O ponto alto da coisa era o jantar, momento em que a dissertação sobre a estratégia nacional para a economia era a entrada, o prato principal e a sobremesa, para desespero da minha mãe e da minha avó. Ele não era um treinador de bancada. Não jorrava palpites baseados nas gordas do dia. Era um Senhor vindo de uma aldeia no Ribatejo que gostava tanto de engenharia como de gestão e que graças à carreira militar tinha tido o privilégio de estudar ambas. Era o improvável cuja insistência em estudar - tantas vezes interpretada naquele tempo como pouca vontade de trabalhar - fez com que onde os meus bisavós guardavam instrumentos agrícolas eu guarde agora pastas e pastas com o carimbo "CONFIDENCIAL" na capa.


Em cada palavra, o peso e a honra de ambas essas escolas. Em cada palavra um tijolo no arranha-céus que são hoje as conversas de sofá com a minha mãe. As longas dissertações curiosamente parecidas com aquelas que lhe costumavam pôr os cabelos em pé.


Esta semana comecei a pensar no valor real desta espécie de mini património imaterial. Já não sei se estávamos a discutir a ascensão do Chega ou o Brexit mas recordo que terminámos nas transformações que tanto o 25 de Abril como a adesão à CEE trouxeram a Portugal. Falámos do perigo da história ser repetida e de que tudo o que temos agora seja tomado como garantido. Concluímos que era difícil que assim não fosse. Já tínhamos nascido cá dentro, bafejados pelo vento fresco da liberdade e de uma série de garantias que nem equacionamos há quão pouco tempo o são realmente.


Eu sim. Graças àquelas conversas. Estou longe de poder falar com conhecimento de causa sobre o sistema de ensino em Portugal, mas quando passei por ele, a história raramente costumava saltar do livro onde estava encasilhada. Eram aqueles os factos, era aquilo que se tinha passado. Que tinha ficado nos registos formais, académicos. Algum professor mais entusiasta tentava trazer os acontecimentos até nós mas nunca senti maior ligação ao que me era contado ali do que ao conteúdo do tratado de Tordesilhas.
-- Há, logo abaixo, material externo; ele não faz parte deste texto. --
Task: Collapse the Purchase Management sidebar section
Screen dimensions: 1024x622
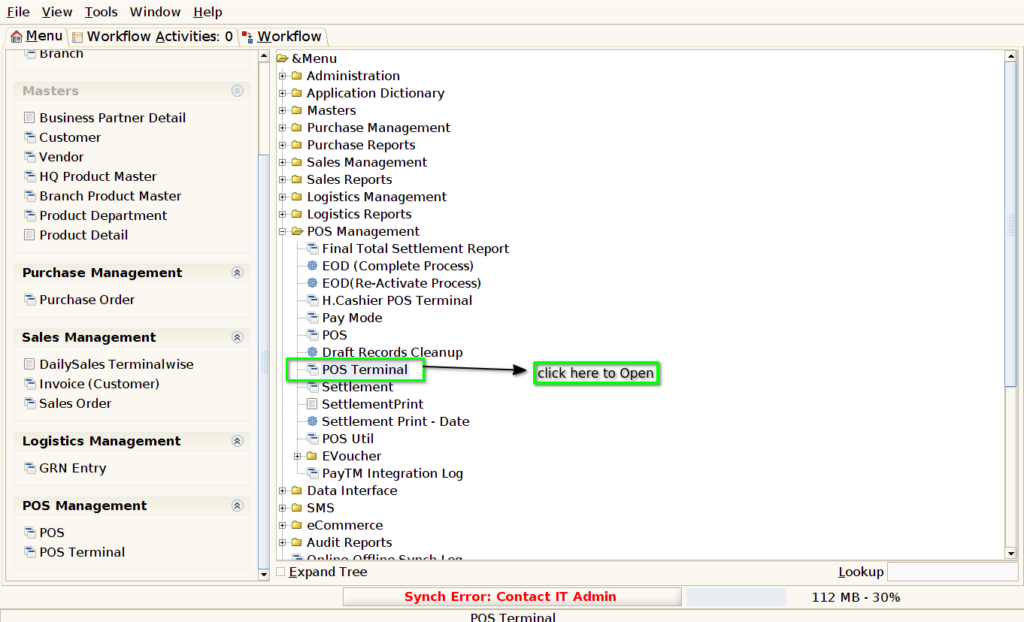Action: point(237,272)
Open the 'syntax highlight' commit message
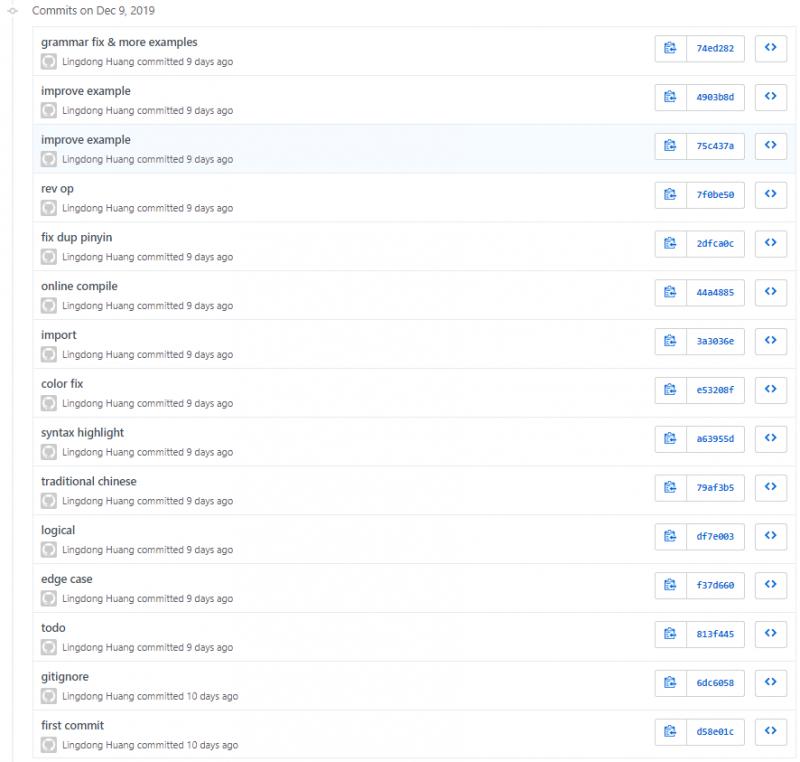This screenshot has height=762, width=800. 82,433
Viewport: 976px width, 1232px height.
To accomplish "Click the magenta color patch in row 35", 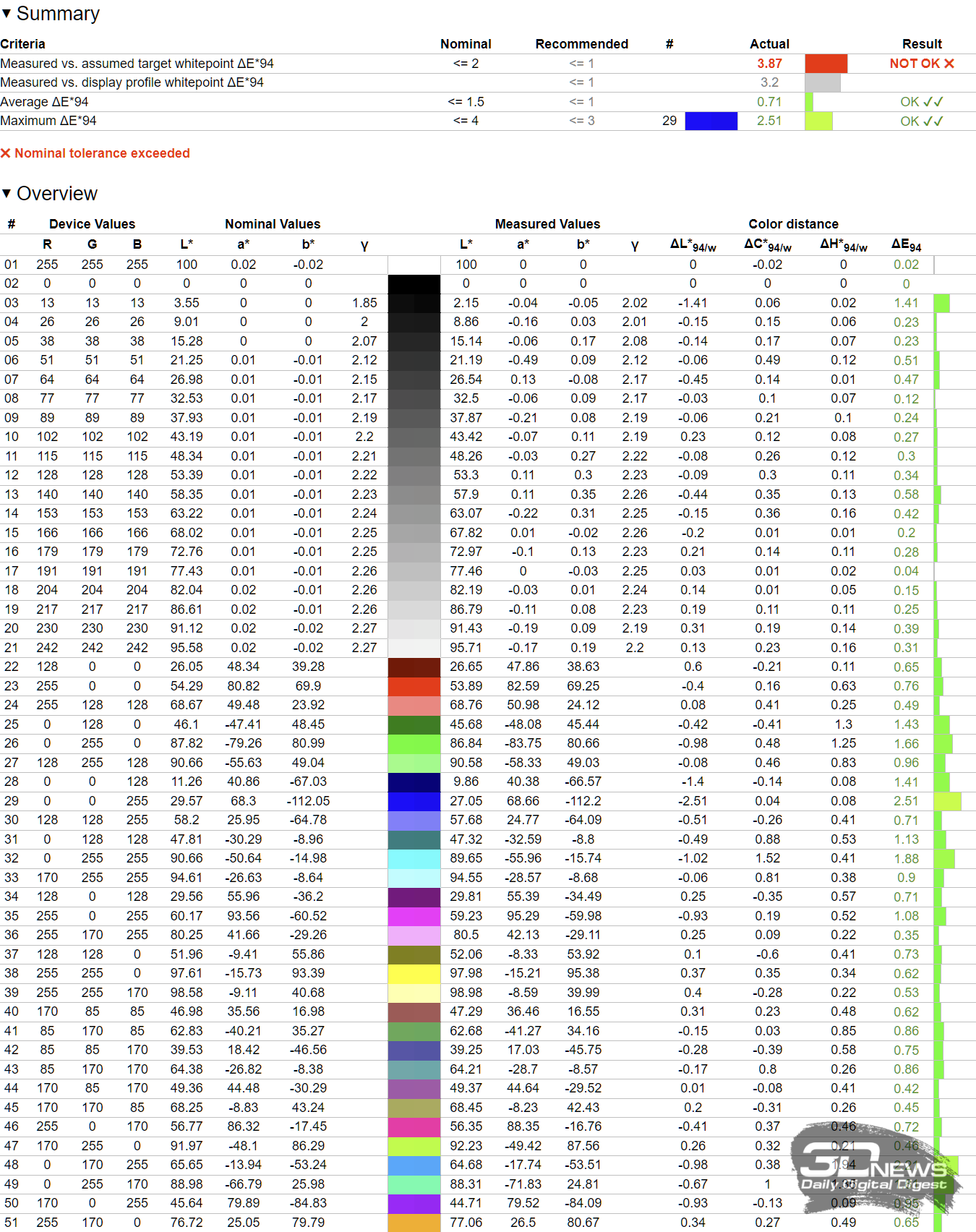I will click(x=414, y=916).
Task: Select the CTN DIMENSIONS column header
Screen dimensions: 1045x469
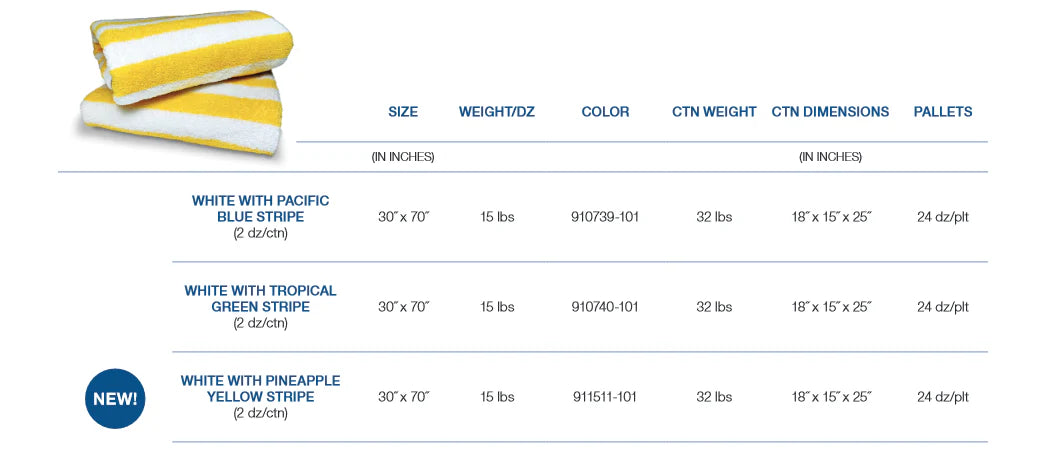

A História das minhas aulas era sempre pretérito perfeito.


Em casa, não. Em casa não houve guerra do Ultramar. Havia a minha avó que dormia com uma arma automática debaixo da cama (que sabia usar) e o semblante contraído do meu avô nos dias em que a missão era ir bombardear alguma localização estratégica. Não houve 25 de Abril. Havia uma autorização por escrito de apresentação obrigatória de cada vez que ela queria viajar sem ele e um silêncio, um silêncio imposto à minha mãe desde pequena, que não compreendia porque é que os pais a instavam a não expressar qualquer opinião em público. Também não houve adesão à CEE. Havia viagens a Espanha para comprar coisas extraordinárias e exóticas, inacessíveis no Portugal daquele tempo… como uma Coca-Cola… ou uma esfregona.


Estou convencida que a história é um pretérito imperfeito e que os que a fizeram nos deixam a missão de a aperfeiçoarmos.


A urgência de estimar e aprofundar os progressos conquistados pelo país nos últimos anos não vai ser sentida por ninguém que não veja os ramos transformadores da nossa árvore comum estenderem-se até aos dias de hoje. Não sob a forma de factos que importe conhecer até à exaustão. Sob legado vivo em permanente mutabilidade (para bem e para mal) de cujos privilégios beneficiamos continuamente.


Saibamos explicar aos que nos sucederem, o real valor de uma Coca-Cola.